> [YOUR ASSIGNMENT]: Show, from the records below, all lines that contain the word "symbol".

> [DATA FOR REVIEW]:
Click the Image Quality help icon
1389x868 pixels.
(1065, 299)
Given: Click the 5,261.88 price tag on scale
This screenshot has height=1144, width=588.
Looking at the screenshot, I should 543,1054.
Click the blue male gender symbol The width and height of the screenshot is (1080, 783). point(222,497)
* * *
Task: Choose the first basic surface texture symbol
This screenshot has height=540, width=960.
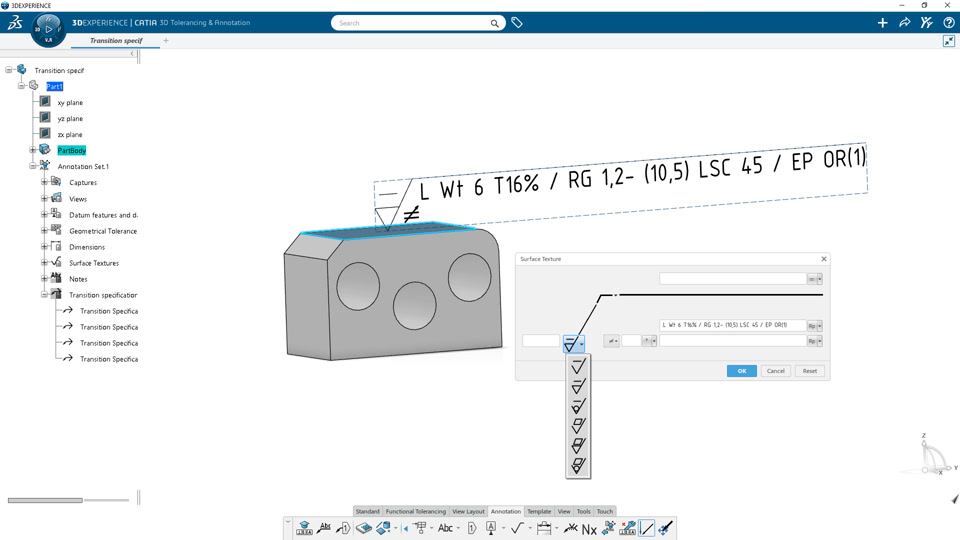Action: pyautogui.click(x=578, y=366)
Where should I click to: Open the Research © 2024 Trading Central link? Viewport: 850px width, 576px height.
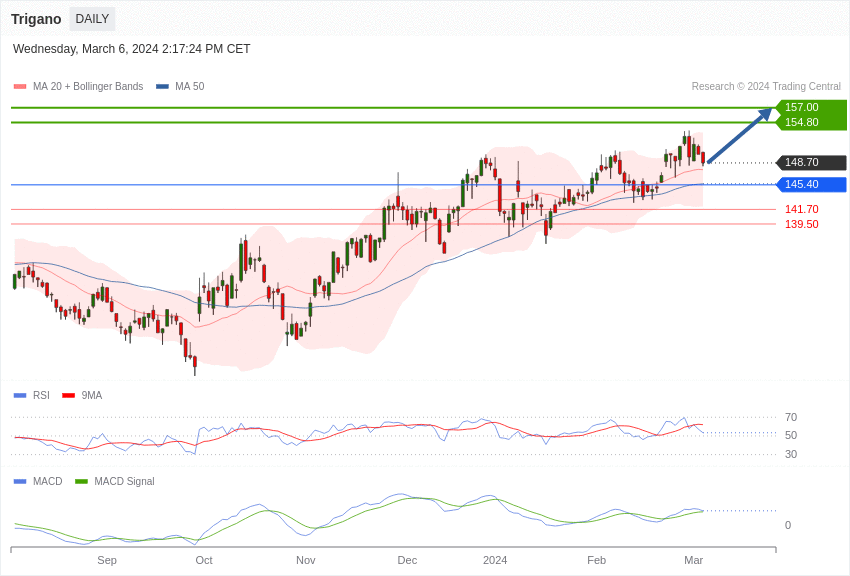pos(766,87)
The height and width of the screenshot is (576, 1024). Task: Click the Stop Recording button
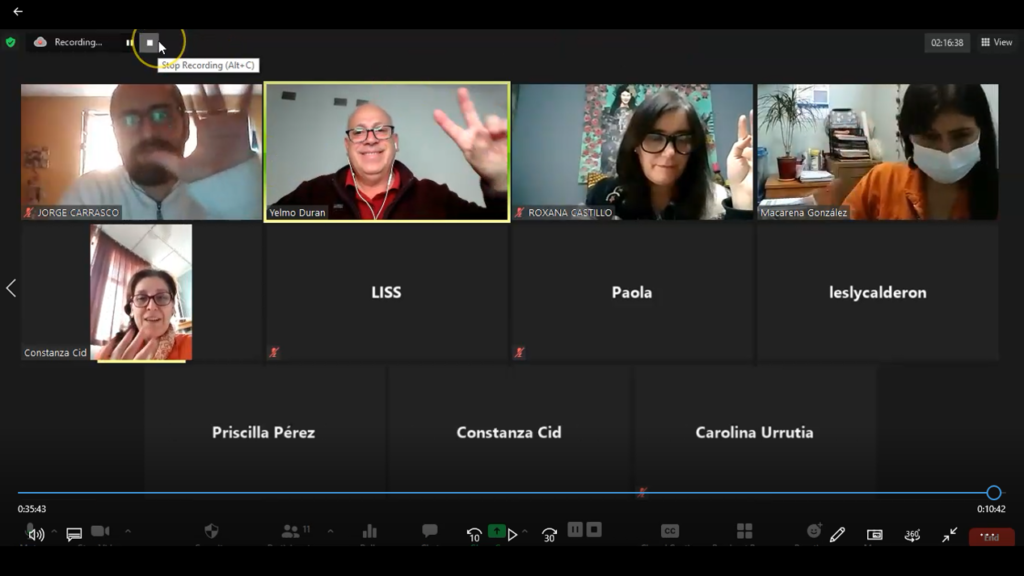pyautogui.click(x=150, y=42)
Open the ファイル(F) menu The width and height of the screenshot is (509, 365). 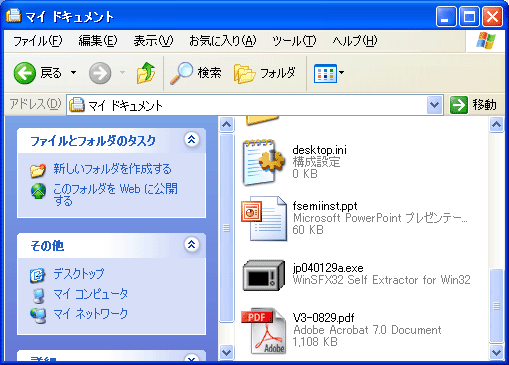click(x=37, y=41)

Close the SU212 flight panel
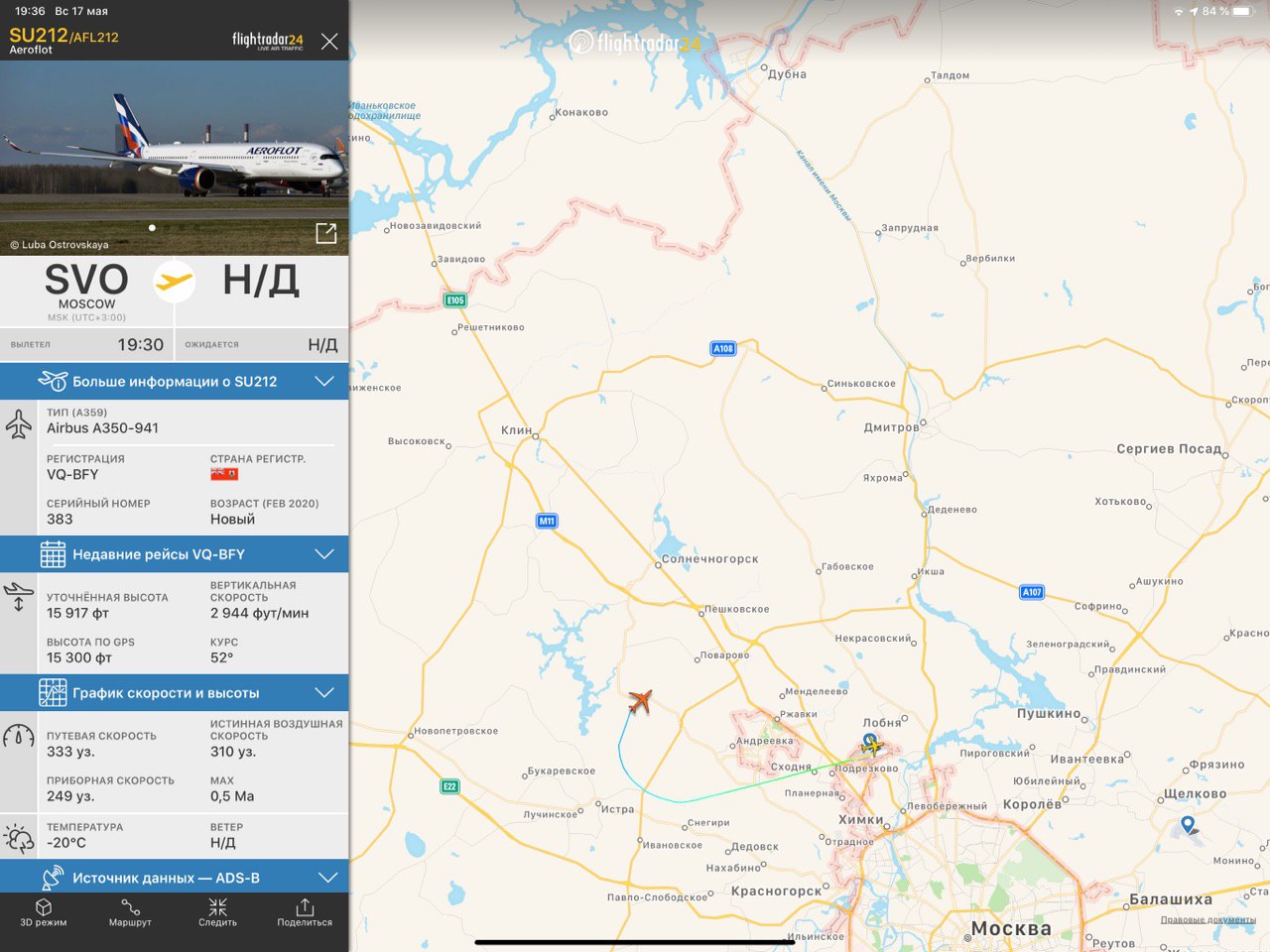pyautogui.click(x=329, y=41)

> [WRITTEN RESPONSE]:
Click the blue male gender symbol The width and height of the screenshot is (1080, 783). point(222,497)
Task: Choose the first basic surface texture symbol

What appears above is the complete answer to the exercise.